Cela se passe non pas dans le lieu saint où seuls les prêtres avaient accès, mais dans les cours ou parvis, plus exactement le parvis des Gentils, qui était séparé du parvis réservé aux Juifs par une barrière, surmontée d'une inscription (actuellement au musée d'Istanbul), qui menaçait de mort tout non-circoncis qui franchirait la limite (voir Actes 21, 28). Dans le parvis des Gentils, tout le monde pouvait entrer, changer de l'argent, acheter ce qui était utile à des pèlerins venus des quatre coins du monde.

* Fausse sécurité d'un culte mensonger (Jérémie)

Pourquoi Jésus ne veut-il pas de cela ? Il ne s'agit pas de condamner le commerce et les commerçants, mais d'autre chose. Pour comprendre, il faut relire Jérémie 7, 11 : le peuple se sécurise avec le Temple. Puisqu'on y offre des sacrifices, le peuple se dit : "le Seigneur est avec nous". Jérémie répond : Dieu est avec vous uniquement si vous respectez son alliance : "Ne vous fiez pas aux paroles mensongères : "c'est là le sanctuaire du Seigneur, le sanctuaire du Seigneur, le sanctuaire du Seigneur ! Mais si vous améliorez réellement vos voies et vos oeuvres, si vous avez vraiment souci du droit entre vous, alors je serai avec vous dans ce lieu."

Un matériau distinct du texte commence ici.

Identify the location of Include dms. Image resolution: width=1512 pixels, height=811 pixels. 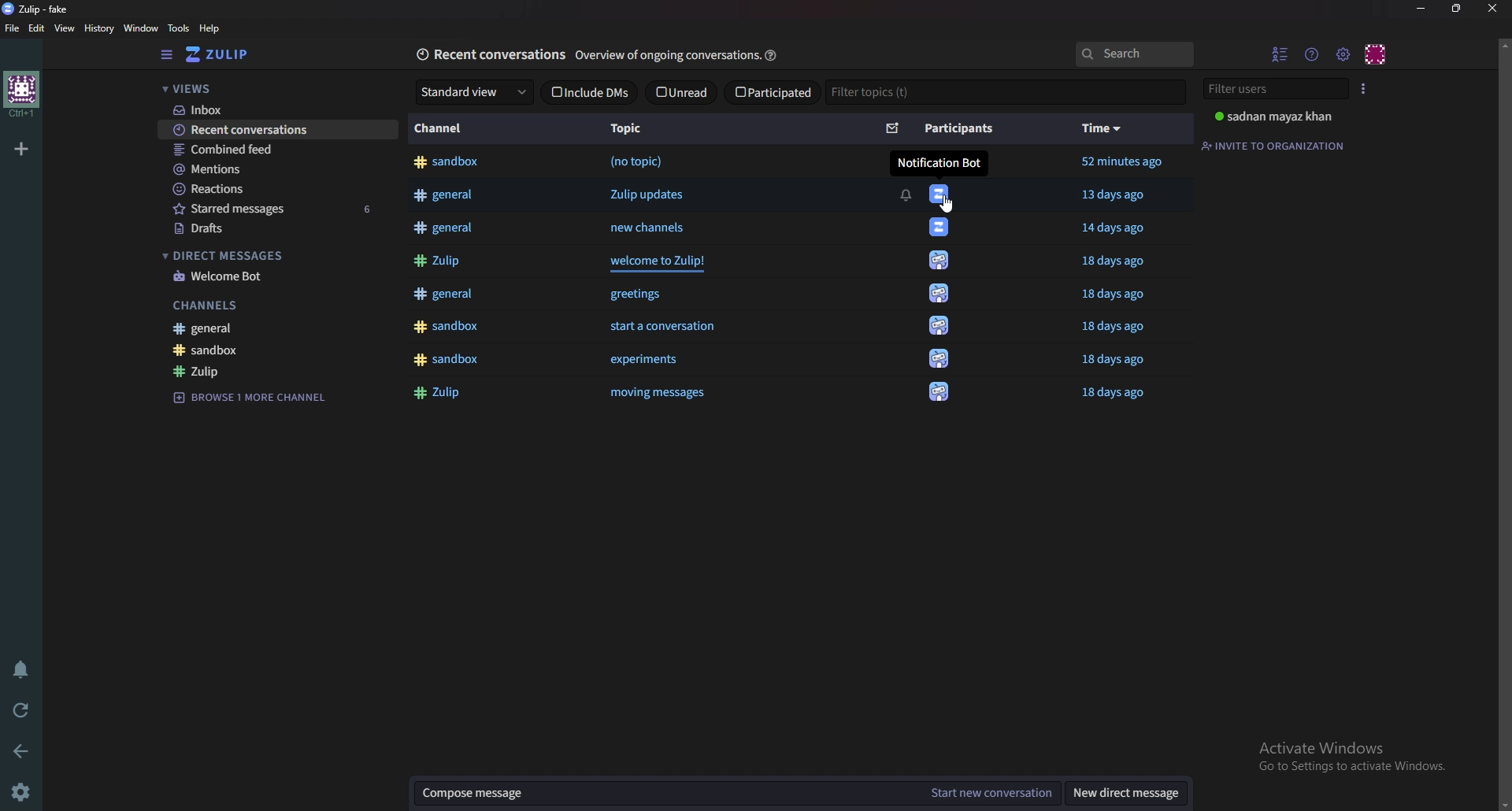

Le culte du temple est mensonger, s'il sert à sécuriser des gens qui ne se convertissent pas. "Ce Temple qui m'est consacré, le prenez-vous pour une caverne de voleurs ?" Le texte de Jérémie dénonce le culte mensonger, qui donne une fausse sécurité.

* Ouverture aux païens.

La pointe du récit de Marc se trouve dans le texte d'Isaïe qui est cité : "ma maison sera appelée maison de prière pour toutes les nations". Jésus revendique un caractère sacré pour tout le Temple, même pour le parvis des Gentils. C'est pourquoi il ne permet pas qu'on y exerce des activités profanes. Jésus vient abattre toutes les frontières et ici, il se heurte aux barrières du judaïsme.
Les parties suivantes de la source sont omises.